Below is a detailed critique of the subject letter.


“Most schoolchildren have returned to the classroom where their teachers may begin to reverse the miseducation [sic] they received from news media this summer.

“Points of miseducation: [sic]

“* Ronald Reagan was depicted as a great president when he was actually the worst since Herbert Hoover - until George W. Bush arrived.  Reagan’s anti-labor, civil rights and government policies created the hateful attitudes in America today.”

[RWC] Poor Mr. Cox has it bad for President Reagan.  Mr. Cox bashed Reagan in a June 2004 letter entitled “Reagan wasn’t that great.”

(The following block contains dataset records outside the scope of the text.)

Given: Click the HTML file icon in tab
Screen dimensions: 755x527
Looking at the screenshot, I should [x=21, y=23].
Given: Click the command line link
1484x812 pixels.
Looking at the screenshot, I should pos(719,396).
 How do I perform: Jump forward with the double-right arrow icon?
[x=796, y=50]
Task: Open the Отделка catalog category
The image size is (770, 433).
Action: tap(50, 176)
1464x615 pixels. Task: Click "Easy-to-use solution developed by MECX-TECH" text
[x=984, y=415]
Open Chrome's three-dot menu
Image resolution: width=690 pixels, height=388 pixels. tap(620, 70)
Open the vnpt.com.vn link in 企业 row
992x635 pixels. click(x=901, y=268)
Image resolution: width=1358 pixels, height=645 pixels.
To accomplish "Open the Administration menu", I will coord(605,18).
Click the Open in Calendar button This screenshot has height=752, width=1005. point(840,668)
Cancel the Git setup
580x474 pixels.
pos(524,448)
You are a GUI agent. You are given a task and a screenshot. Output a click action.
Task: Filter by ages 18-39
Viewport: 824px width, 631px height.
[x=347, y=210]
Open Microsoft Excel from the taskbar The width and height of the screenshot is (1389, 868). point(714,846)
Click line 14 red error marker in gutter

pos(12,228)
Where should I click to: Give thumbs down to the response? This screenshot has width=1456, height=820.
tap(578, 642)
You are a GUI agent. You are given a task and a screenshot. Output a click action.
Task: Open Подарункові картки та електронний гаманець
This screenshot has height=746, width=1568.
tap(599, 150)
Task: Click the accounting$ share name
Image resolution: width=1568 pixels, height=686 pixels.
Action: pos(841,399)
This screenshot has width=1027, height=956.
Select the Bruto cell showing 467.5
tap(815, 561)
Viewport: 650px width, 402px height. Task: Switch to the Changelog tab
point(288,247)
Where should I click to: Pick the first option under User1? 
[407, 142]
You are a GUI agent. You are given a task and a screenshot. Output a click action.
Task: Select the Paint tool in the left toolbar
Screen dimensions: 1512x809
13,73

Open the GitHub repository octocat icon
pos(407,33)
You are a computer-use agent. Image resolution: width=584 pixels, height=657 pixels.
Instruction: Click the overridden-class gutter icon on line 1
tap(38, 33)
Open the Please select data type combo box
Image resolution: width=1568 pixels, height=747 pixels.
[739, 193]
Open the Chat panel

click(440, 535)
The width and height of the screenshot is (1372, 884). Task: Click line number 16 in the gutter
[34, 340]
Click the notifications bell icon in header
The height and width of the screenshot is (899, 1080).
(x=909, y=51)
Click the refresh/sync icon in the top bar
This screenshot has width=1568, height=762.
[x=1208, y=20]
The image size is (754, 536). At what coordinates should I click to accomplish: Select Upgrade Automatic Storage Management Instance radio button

“* Vietnam was nearly presented as a noble cause against a worthy enemy.  In reality, the Vietnam War was a terrible waste, just as Iraq will be.  Kerry, Clinton, Bush and the 58,000 names on The Wall should not have been sacrificed like that.  As John Kerry has said, ‘Who wants to die for a mistake?’”

[RWC] I don’t know if Mr. Cox knows this or not, but John Kerry, Bill Clinton, and President Bush were not “sacrificed like that” in Vietnam.  They are alive and well.

While accusing American servicemen – including those in North Vietnam prison camps – in Vietnam of committing war crimes as standard operating procedure, what Kerry actually said was, “How do you ask a man to be the last man to die for a mistake?”  Come on, Mr. Cox, get your quotes straight.

“* This summer, the media gave Bush what amounts to a scapegoat for his mindless invasion and occupation of Iraq.  The media did this by letting the neoconservatives blame the CIA, FBI and other intelligence agencies for the invasion decision.  No one could have stopped the neoconservatives from starting this stupid and dangerous war.  The commander-in-chief (Bush) had the last word.  He wanted his very own war, and now we can’t get out.”

[RWC] The media gave President Bush cover?  Is Mr. Cox kidding?  The press is doing its damnedest to help elect John Kerry.  CBS even went so far as to use forged documents against President Bush.

I get a kick out of the folks who like to use “neoconservative.”  I call them paleoliberals.

No one blamed the intelligence agencies for the decision to attack Iraq.  President Bush has always taken full responsibility for his decision.  Investigations showed some intelligence was faulty, but I haven’t heard anyone try to hide behind it.

Let us for a second say the press did give President Bush a scapegoat.  If so, the press also gave John Kerry cover.  When asked if he would still have voted for the Iraq War Resolution knowing what he knew in August 2004, John Kerry said, “Yes, I would have voted for the authority.  I believe it was the right authority for a president to have.”

“He wanted his very own war?”  When I hear or read comments like this, I have to wonder how you develop such contempt for a person.  Ignoring all the baseless claims of liberals who want their power back, what did President Bush do to deserve this contempt?

“* Some media stated that Elvis Presley ‘invented’ rock ‘n’ roll.  That is a blatant lie that after years of repeating has started to be believed by the younger generations.  Elvis himself gave credit to blues and R&B artists whom he imitated in his early years.  This ignoring of the truth resulted in the Miller Brewing Co. apologizing for not including any black musicians in its Roots of Rock and Roll series.  An oversight?  This is how lies are accepted as truth.”

[RWC] For someone who doesn’t let the truth get in the way of his letters, Mr. Cox is concerned about a lie?

I guess I hang out with the wrong crowd.  I never heard Elvis Presley invented rock ‘n’ roll.

Regarding the Miller gaffe, perhaps Miller believed whites were historically underrepresented in similar programs and employed affirmative action to increase white participation in the pursuit of diversity. <g>

“So study hard, students, to cleanse your minds of the summer’s miseducation. [sic]  Dr. W.E.B. DuBois once said, ‘History is lies agreed upon.’  It shouldn’t be that way.”

 [RWC] Mr. Cox just can’t seem to get his quotes right.  In this case, he didn’t even get the attribution correct.  It was Napoleon Bonaparte who said, “History is a set of lies agreed upon.”  Mr. Cox would probably like to claim Napoleon stole the quote from DuBois, but Bonaparte died 47 years before DuBois was born.

And Mr. Cox writes about “miseducation?”